§ Document passage:
____________________

I refuse to accept the view that mankind is so tragically bound to the starless midnight of racism and war that the bright daybreak of peace and brotherhood can never become a reality... I believe that unarmed truth and unconditional love will have the final word.

I have a dream that one day the sons of former slave owners will be able to sit down together at the table of brotherhood.

I have a dream that one day every valley shall be exalted, every hill and mountain shall be made low, the rough places will be made straight and the glory of the Lord shall be revealed and all flesh shall see it together.

I believe that unarmed truth and unconditional love will have the final word in reality. This is why right, temporarily defeated, is stronger than evil triumphant.

Human salvation lies in the hands of the creatively maladjusted.

History will have to record that the greatest tragedy of this period of social transition was not the strident clamor of the bad people, but the appalling silence of the good people.

Have we not come to such an impasse in the modern world that we must love our enemies - or else? The chain reaction of evil - hate begetting hate, wars producing more wars - must be broken, or else we shall be plunged into the dark abyss of annihilation.

The Negro's great stumbling block in the drive toward freedom is not the White Citizens Councilor or the Ku Klux Klanner but the white moderate who is more devoted to order than to justice.

It is incontestable and deplorable that Negroes have committed crimes; but they are derivative crimes. They are born of the greater crimes of the white society

I highlighted the quotes I alluded to.

I think it's significant that Dr. King didn't waste his time complaining about the white people. Or criticizing them. He wasn't asking to be considered superior to whites, but rather, equal. This, to me, is what set him apart from the rank-and-file civil rights activists. He harbored no hatred for the white people. Not for the whites that were merely ignorant, who didn't know any better due to the divide that had existed between the races from the early days of America, and not for the whites that were intentionally hateful and antagonistic to the blacks. And if anyone had a right to hate us, he most certainly did.

He showed respect to the white people because he understood something my father used to try to teach me:

"If you want to be respected, you have to respect others." An admonition I have been forgetting too often lately. I resolve to try to correct that in the future.

He had an understanding of their ignorance and prejudice that passed all understanding. Surely the Love of a benevolent and loving God, for Whom he had such respect, motivated him in his efforts to bring about social change in this country.

It is that love and faith in the Almighty that will ultimately effect the kind of change he envisioned for America, and, indeed, for the world. There is perhaps a lesson that we all should learn from that.

____________________

§ Provided data:

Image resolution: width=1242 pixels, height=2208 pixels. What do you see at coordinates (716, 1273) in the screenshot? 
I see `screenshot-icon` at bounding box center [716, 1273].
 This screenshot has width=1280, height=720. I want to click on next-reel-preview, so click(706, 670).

____________________

§ Job 1: In the passage on Dr. King, what did the writer's father try to teach?
§ Job 2: Reproduce the passage on Dr. King, starting at "He had an understanding" and stopping after "in this country.", with "merciful" in place of "benevolent".

§ Answer box 1: "If you want to be respected, you have to respect others."

§ Answer box 2:
He had an understanding of their ignorance and prejudice that passed all understanding. Surely the Love of a merciful and loving God, for Whom he had such respect, motivated him in his efforts to bring about social change in this country.